The trial court recognized the nonviolent nature of the crime saying:

"The facts in this case are not shocking to say the least in that there was no violence involved. As I understand the element in this case, a pre-sentence report, the defendant entered an unoccupied building; so I couldn't under any circumstances distinguish or characterize this offense as a violent offense, so I am taking into consideration the evidence received on the plea of guilty and am going to consider and will consider the presentence report which has been filed in this case; * * *."

In People v. Dill, 23 Ill. App.3d 503, the court said at page 506:

"We agree with the holding of People v. Robinson, 12 Ill. App.3d 291, 297 N.E.2d 621, insofar as it holds that the trial judge, when dealing with an individual convicted of a crime `has reason to believe' that the defendant is addicted, is required to exercise his discretion whether or not to invoke the Act. The record must demonstrate that the trial judge has, in fact, exercised that discretion. No formula is intended to be prescribed, but the record must, in some fashion, establish that the trial judge, in the exercise of his discretion, made a deliberate decision to impose sentence or other sanctions available to him under the Code of Corrections in lieu of invoking the provisions of the Dangerous Drug Abuse Act."

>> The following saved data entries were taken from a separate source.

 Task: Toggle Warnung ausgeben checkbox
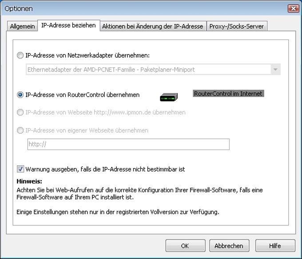20,169
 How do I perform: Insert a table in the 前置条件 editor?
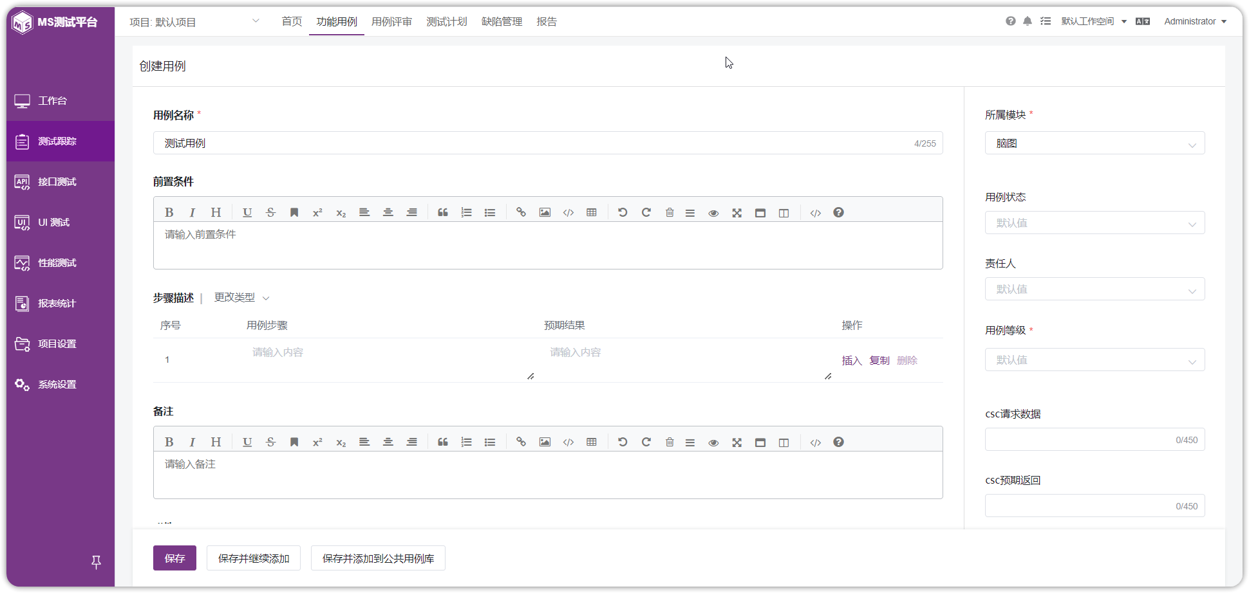[x=592, y=212]
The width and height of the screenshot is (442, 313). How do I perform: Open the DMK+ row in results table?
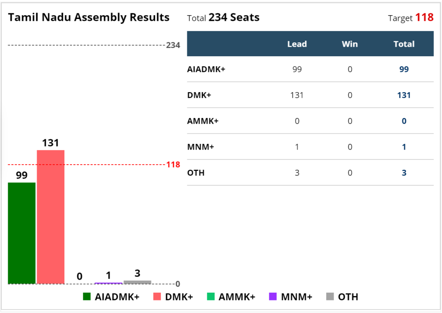coord(310,95)
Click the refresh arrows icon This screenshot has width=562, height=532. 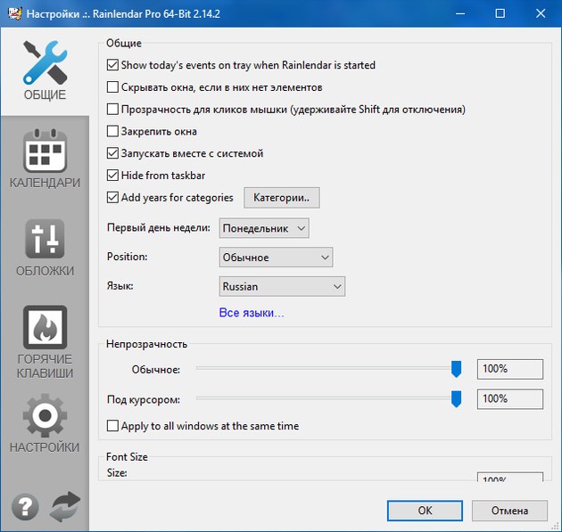point(65,507)
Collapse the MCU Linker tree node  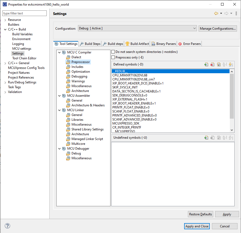pyautogui.click(x=59, y=110)
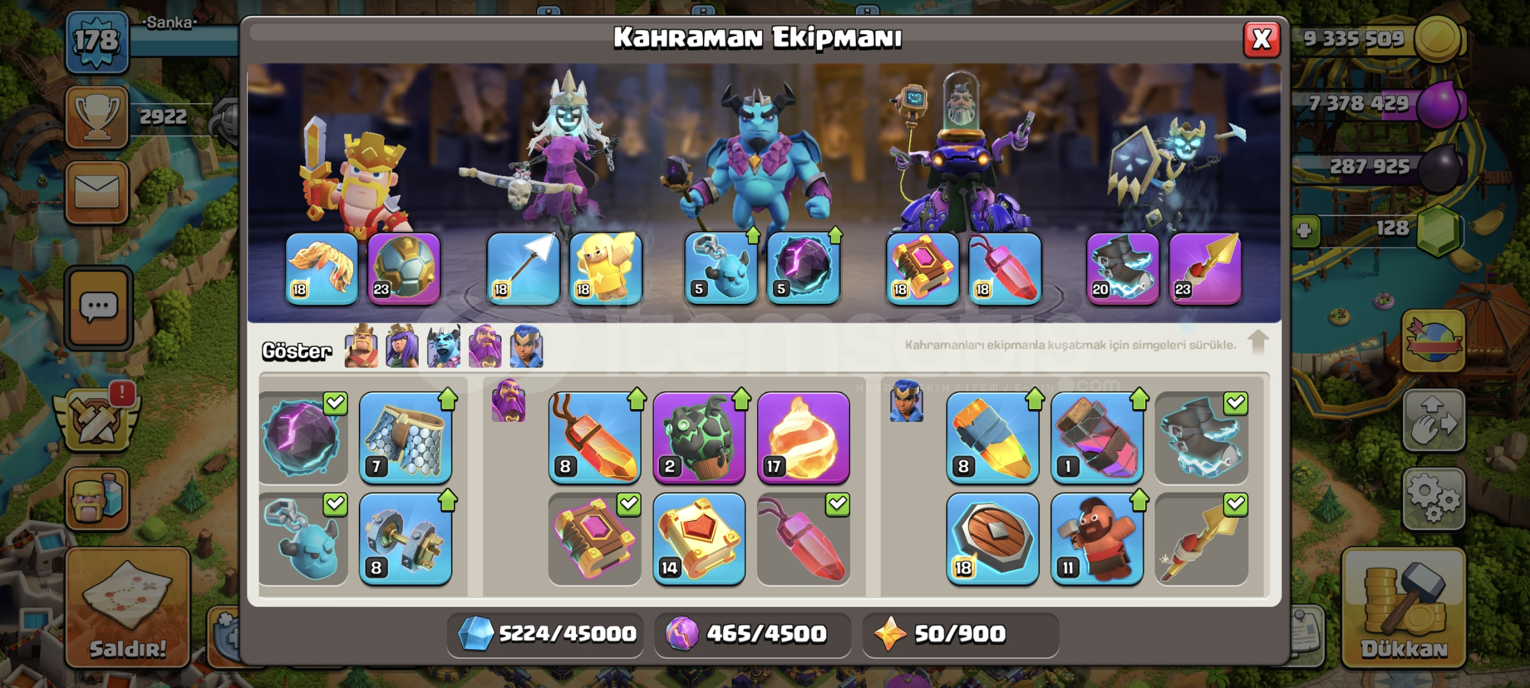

• 3 During the sentence hearing on this case, neither defendant's counsel nor the State's attorney nor the trial judge made any reference to the Dangerous Drug Abuse Act. In addition, this issue has not been raised on appeal. However, in our opinion this is plain error affecting substantial rights and should therefore be considered by us although not raised in the trial court or in this court. Supreme Court Rules 366 and 615; Hux v. Raben, 38 Ill.2d 223, 230 N.E.2d 831; Wozniak v. Segal, 56 Ill.2d 457, 308 N.E.2d 611; People v. Baltimore, 7 Ill. App.3d 633, 288 N.E.2d 659.

Accordingly, sentence is vacated and the cause is remanded to the trial judge for a new sentencing hearing in conformity with the views herein expressed.

Reversed and remanded.

KARNS, J., concurs.


Probation for treatment under the Dangerous Drug Abuse Act is not a "substantial right"; it is not a right at all. It is a matter that lies within the discretion of the trial court (People v. Robinson, 12 Ill. App.3d 291, 297 N.E.2d 621; People v. Dill, 23 Ill. App.3d 503, 319 N.E.2d 240; People v. Edwards, 29 Ill. App.3d 625, 331 N.E.2d 342), and, beyond that, a matter for election by the defendant (Ill. Rev. Stat., ch. 91 1/2, § 120.10). If a trial court can confer or withhold probation for drug treatment as a matter of discretion and there must also be an affirmative election by defendant to accept the treatment program that accompanies the probation, if it be granted, the failure to consider such probation cannot, by definition, be a "substantial right." Nevertheless, the majority have so designated it and, despite the fact that the matter was not raised with the trial court or on appeal, have declared it to be "plain error." I disagree and dissent.